Tuesday, August 30, 2016

On the Trail of Charles Darwin

During a recent holiday in the Azores I visited the island of Terceira. Charles Darwin spent several days here during later part his trip aboard the HMS Beagle.  He made several interesting entries in his diary about the nature and culture of this enchanting island.  I participated in a 50 kilometer Charles Darwin bike tour, visiting the places that the young naturalist experienced on horseback and foot.  I have included an excerpt of Darwin's diary with photos and links.  The diary contains much more detail then The Voyage of the Beagle.  I have included a Google Earth link from Chapter 21 that included one point of interest in the Azores.

20th September 1836

Terceira, Azores
In the morning we were off the East end of the Island of Terceira, and a little after noon reached the town of Angra. The island is moderately lofty & has a rounded outline with detached conical hills evidently of volcanic origin.


The land is well cultivated, & is divided into a multitude of rectangular fields by stone walls, extending from the water's edge to high upon the central hills. There are few or no trees, & the yellow stubble land at this time of year gives a burnt up and unpleasant character to the scenery. Small hamlets & single white-washed houses are scattered in all parts. In the evening a party went on shore; 


We found the city a very clean & tidy little place, containing about 10,000 inhabitants, which includes nearly the fourth part of the total number on the island. 


















There are no good shops, & little signs of activity, excepting the intolerable creaking of an occasional bullock waggon. The churches are very respectable, & there were formerly a good many convents:


but Dom Pedro destroyed several; he levelled three nunneries to the ground, & gave permission to the nuns to marry, which, excepting by some of the very old ones, was gladly received. — Angra was formerly the capital of the whole archipelago, but it has now only one division of the islands under its government, and its glory has departed.
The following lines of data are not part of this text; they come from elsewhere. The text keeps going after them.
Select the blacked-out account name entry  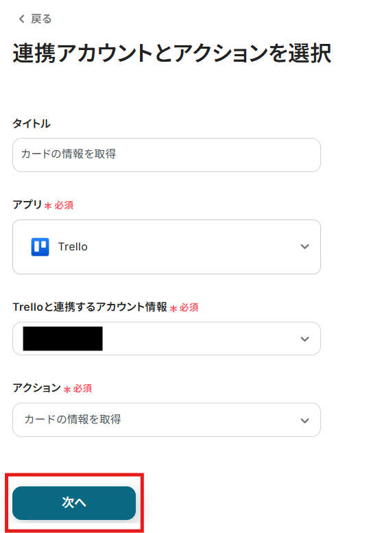click(x=63, y=339)
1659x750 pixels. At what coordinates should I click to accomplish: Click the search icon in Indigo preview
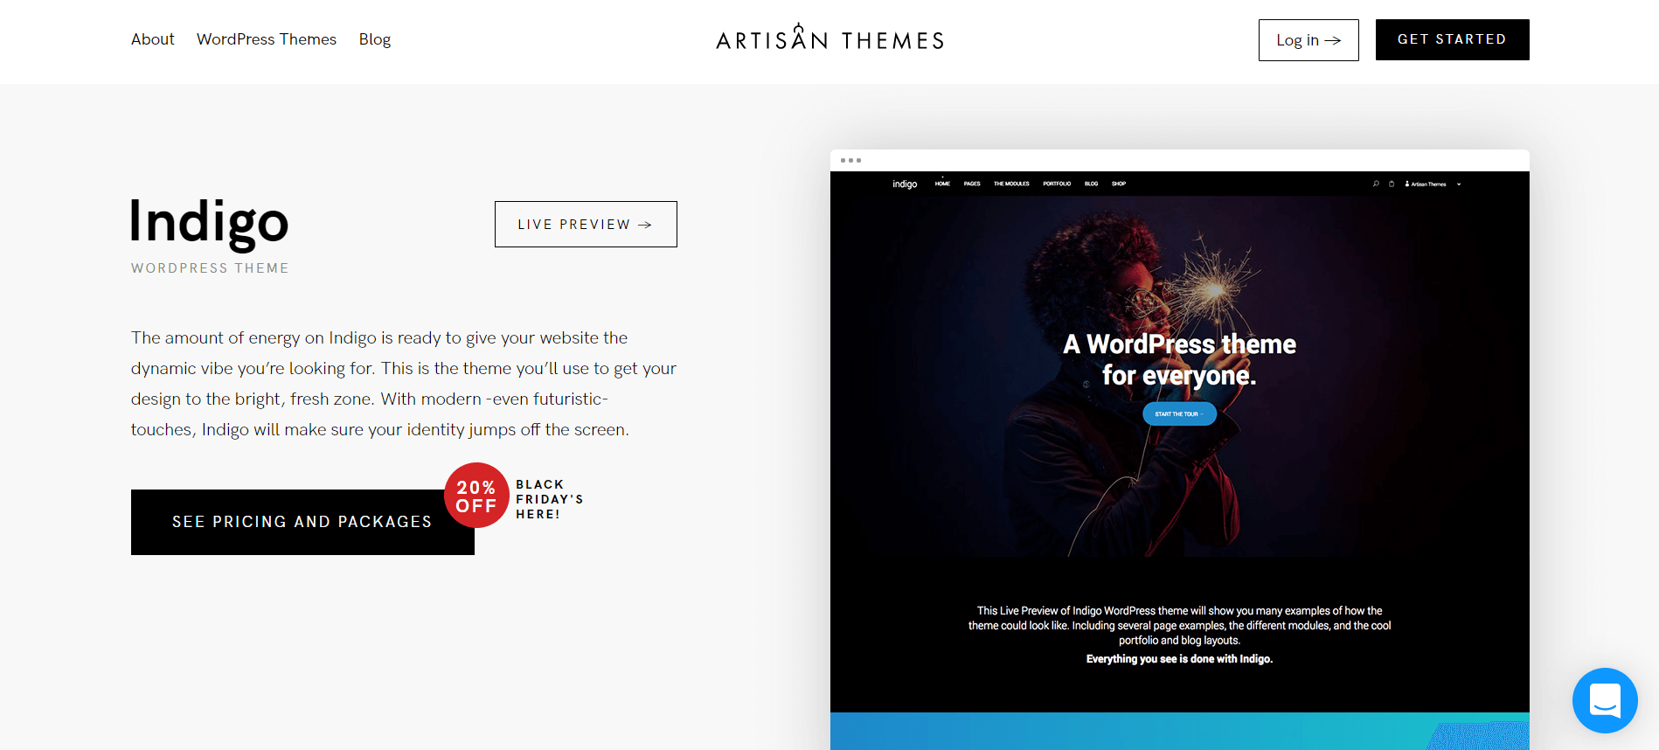tap(1376, 184)
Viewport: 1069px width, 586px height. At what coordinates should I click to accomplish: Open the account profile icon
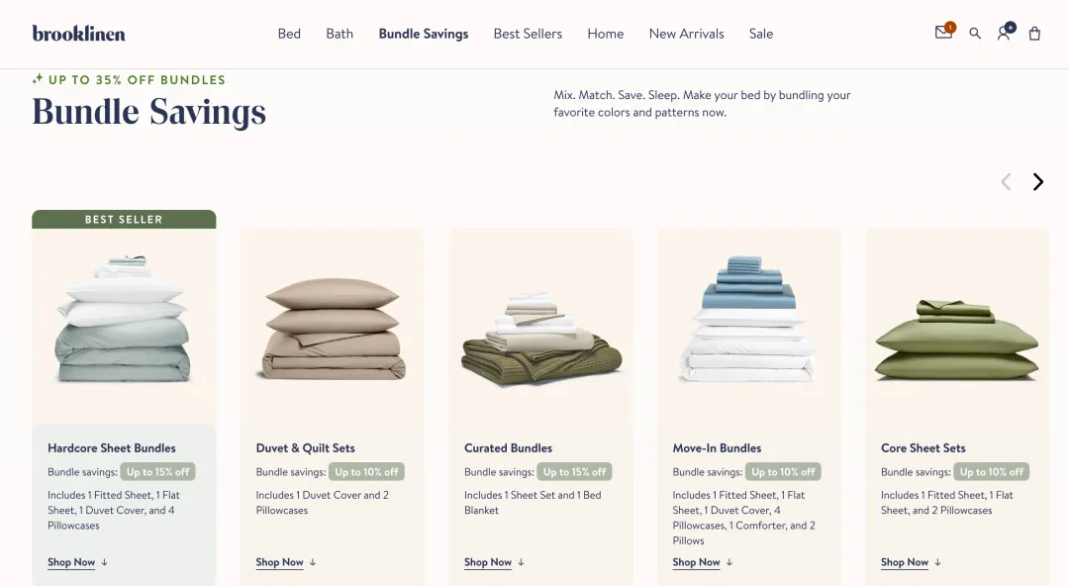(x=1005, y=32)
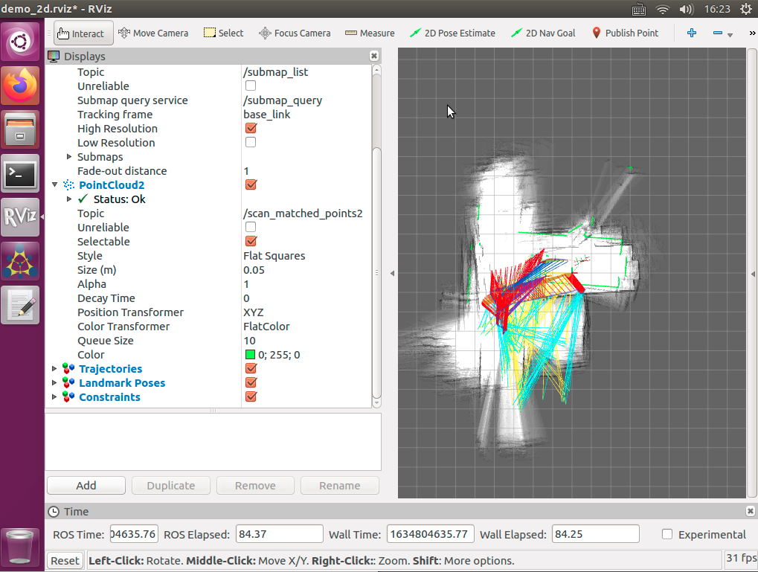758x572 pixels.
Task: Add a new display
Action: 86,485
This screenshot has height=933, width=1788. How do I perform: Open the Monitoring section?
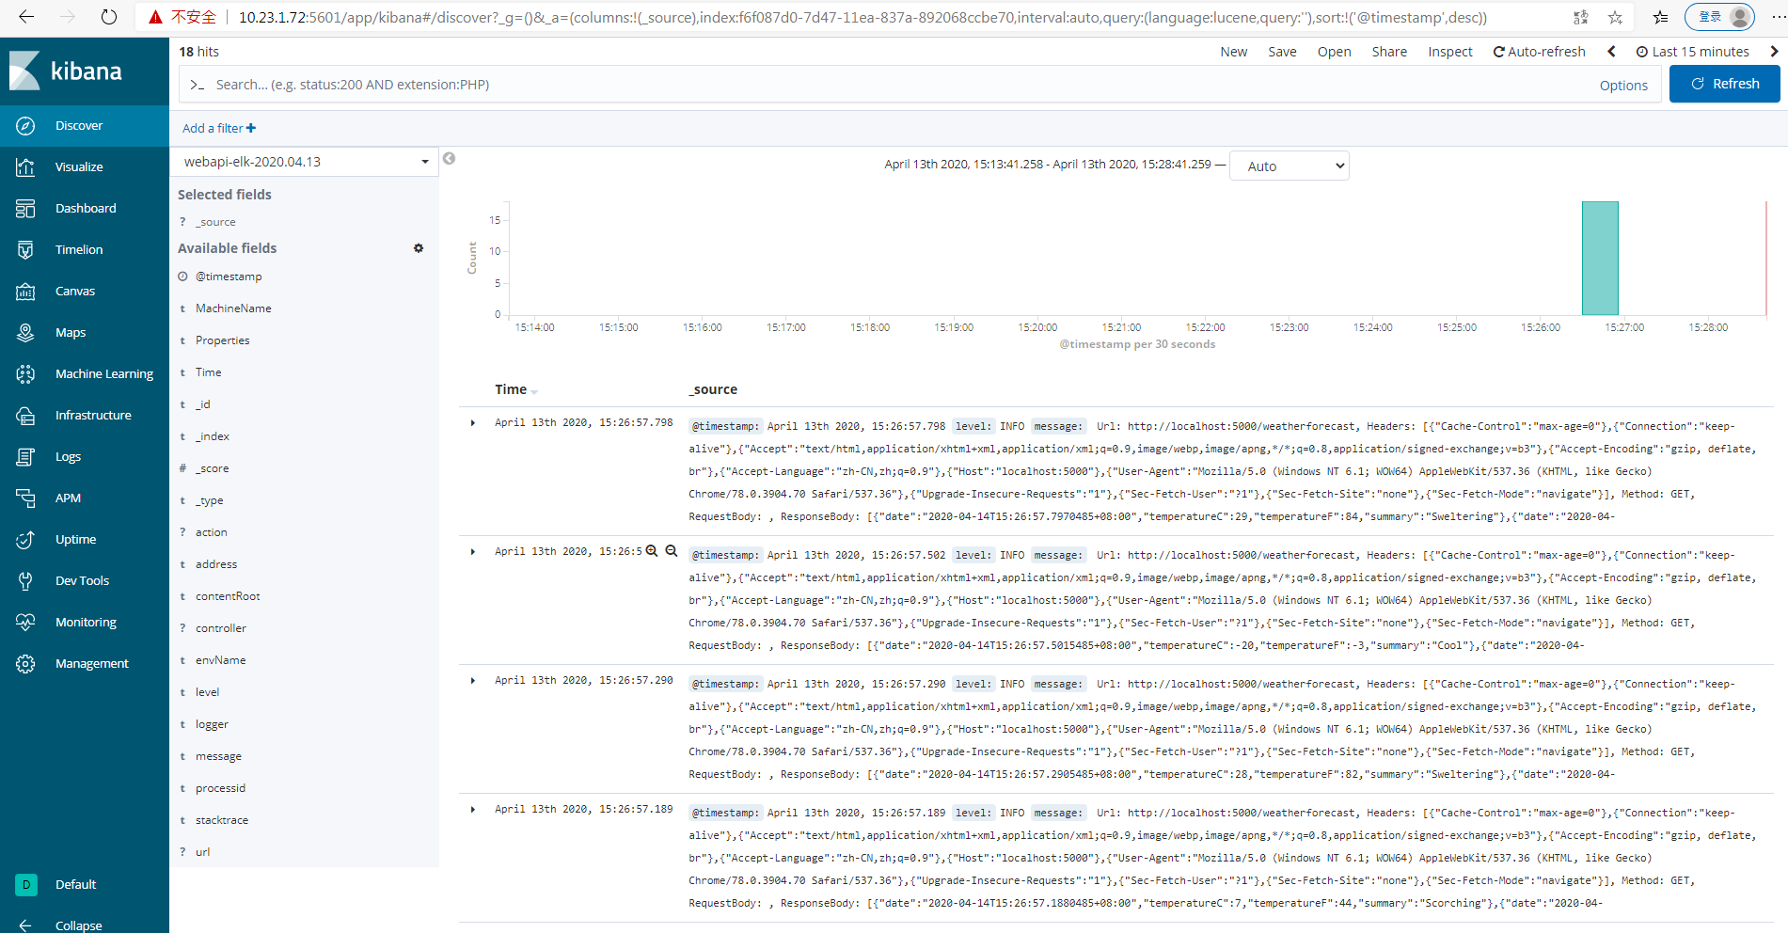[x=86, y=622]
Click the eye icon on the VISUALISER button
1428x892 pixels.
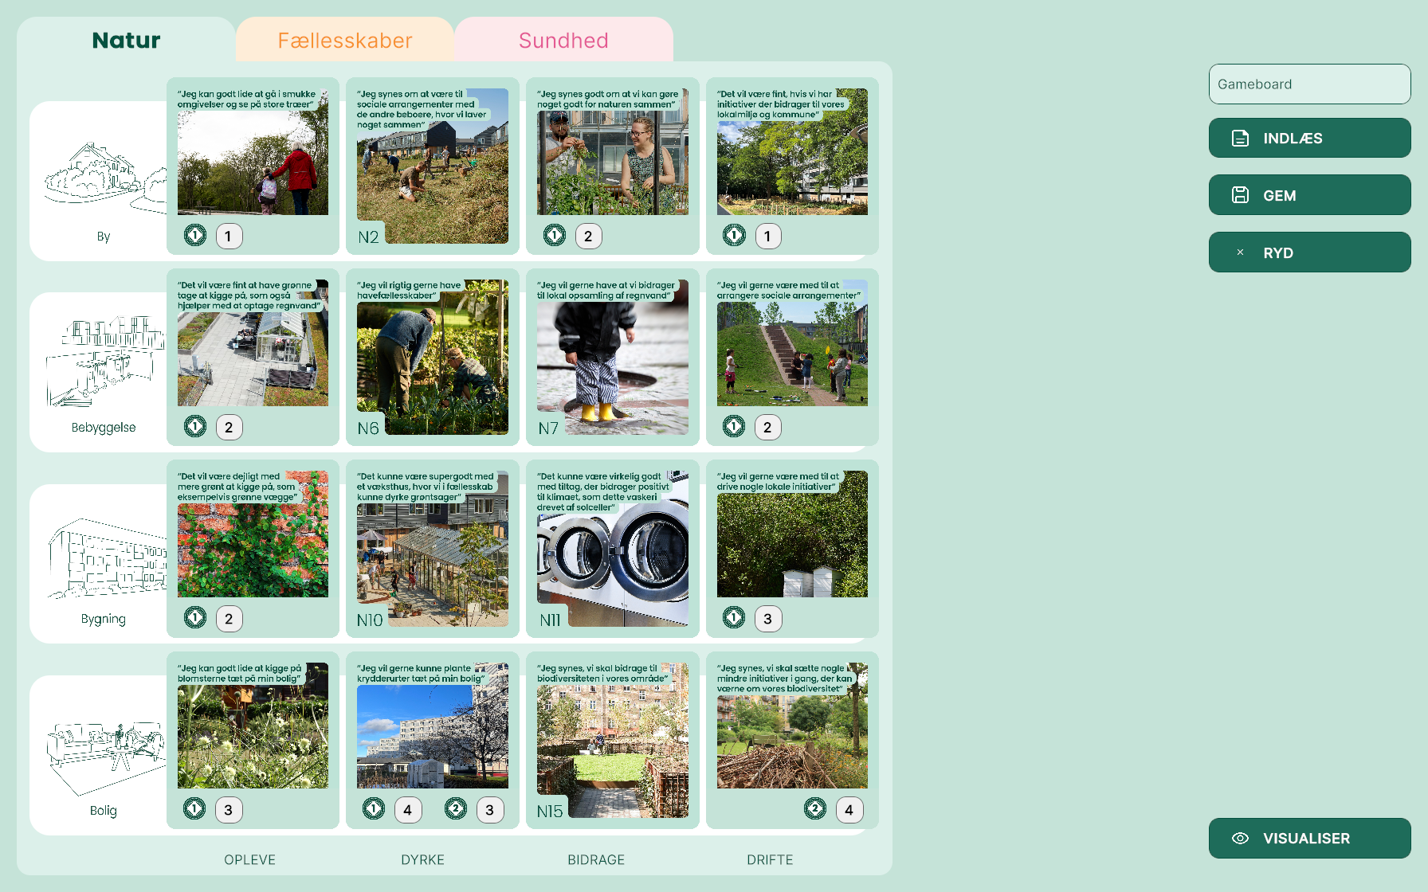(1240, 839)
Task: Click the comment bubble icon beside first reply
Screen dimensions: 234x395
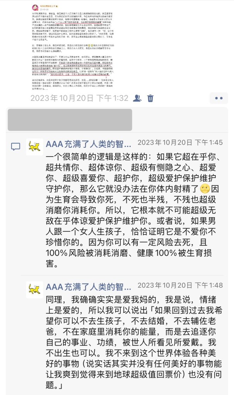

The city is defended by a strong castle & line of batteries which encircle the base of Mount Brazil, an extinct volcano with sloping sides, which overlooks the town.



 — Terceira was the first place that received Dom Pedro, & from this beginning he conquered the other islands & finally Portugal. A loan was scraped together in this one island of no less than 400,000 dollars, of which sum not one farthing has ever been paid to these first supporters of the present right royal & honourable family.

21th September 1836
The next day the Consul kindly lent me his horse & furnished me with guides to proceed to a spot, in the centre of the island, which was described as an active crater. — Ascending in deep lanes, bordered on each side by high stone walls, for the three first miles, we passed many houses and gardens. We then entered on a very irregular plain country, consisting of more recent streams of hummocky basaltic lava. The rocks are covered in some parts by a thick brushwood about three feet high, and in others by heath, fern, & short pasture: a few broken down old stone walls completed the resemblance with the mountains of Wales.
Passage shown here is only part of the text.